Когда какая-либо мысль приводила Достоевского в гнев, вы готовы были бы поклясться, что уже встречали эту физиономию на скамье подсудимых в уголовном суде или среди бродяг, просящих милостыню у ворот тюрем.
де-Вогюе
Говорят: Le style, c’est L’homme>{5}. Это совершенно неверно. Le style, c’est l’écrivain>{6}. В слоге сказывается целиком писатель, но очень редко и неполно человек. В простоте и ясности божественной Лермонтовской прозы нельзя прочесть душу поэта, сумрачную и бурную. По великолепным периодам законченного гармонического стиля Флобера никто не скажет, что автор “Саламбо” был эпилептик и несчастнейший из людей. Ничего не говорит о человеке Достоевском стиль писателя Достоевского. А стиль у него был странный и неровный. В публицистике он “весь оброс словами”, как говорил Катков об Аксакове. Но в художественной прозе Достоевскому точно не хватало слов, как не хватало, конечно, и “техники”. Врубель однажды о себе заметил, что, если б был богат, то не писал бы сам картин, а заказывал бы их художникам с “техникой”, объяснив свою мысль и составив подробную инструкцию.
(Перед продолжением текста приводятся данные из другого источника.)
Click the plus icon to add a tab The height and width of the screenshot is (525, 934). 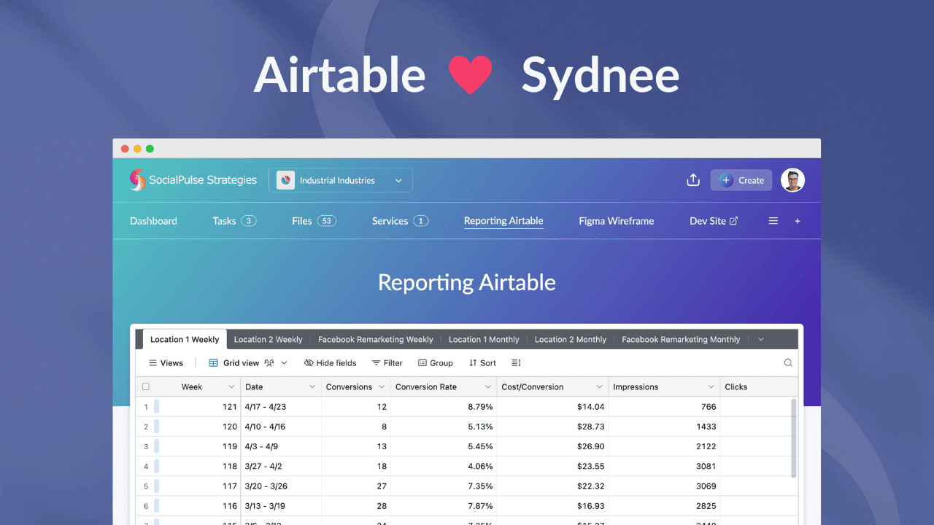pyautogui.click(x=797, y=220)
Это, разумеется, бутада, но ее можно было бы отнести и к Достоевскому... Лермонтов, величайший мастер формы, из “Идиота” выкинул бы половину, из “Униженных и оскорбленных” три четверти.
В литературном стиле сказывается писатель; но в физическом облике сказывается человек. Я смотрю на страшное лицо, изображенное на портрете Перова ― и вспоминаю потрясающее письмо Страхова к Толстому, где друг, биограф, панегирист Достоевского сообщил об его личности и жизни такие поразительные факты... Правда, без таких фактов не существовало бы в русской литературе ни “Карамазовых”, ни “Преступления и наказания”; праведник едва ли мог написать эти два гениальных творения. А кроме того, так ли важно, кто был человек Достоевский? Жизнь писателя и его творчество, конечно, тесно связаны между собой; но связь эта таинственная и не прямая. Мистик из мистиков Сведенборг был по профессии предприимчивый инженер-химик, прекрасный металлург и практичнейший человек. Шекспир в то самое время, когда писал “Макбета”, вел, говорят, судебный процесс о 35 шиллингах и 10 пенсах, недоплаченных ему каким-то Роджерсом. Вот и задача комментатору ― перебросить мост от творчества к жизни...
Однако портрет Перова свидетельствует и о многом другом. В этом лице необычайная духовная сила и чары подлинного волшебника. Облик Достоевского ― облик больного, но с первого взгляда ясно, что этот больной ― гений. И мощь, и страсть, и вдохновенье, и гениальность озарены в нем светом безграничной скорби, жгущей на медленном огне душу этого человека... Ему все простится, хотя он, быть может, никого и ничего не любил.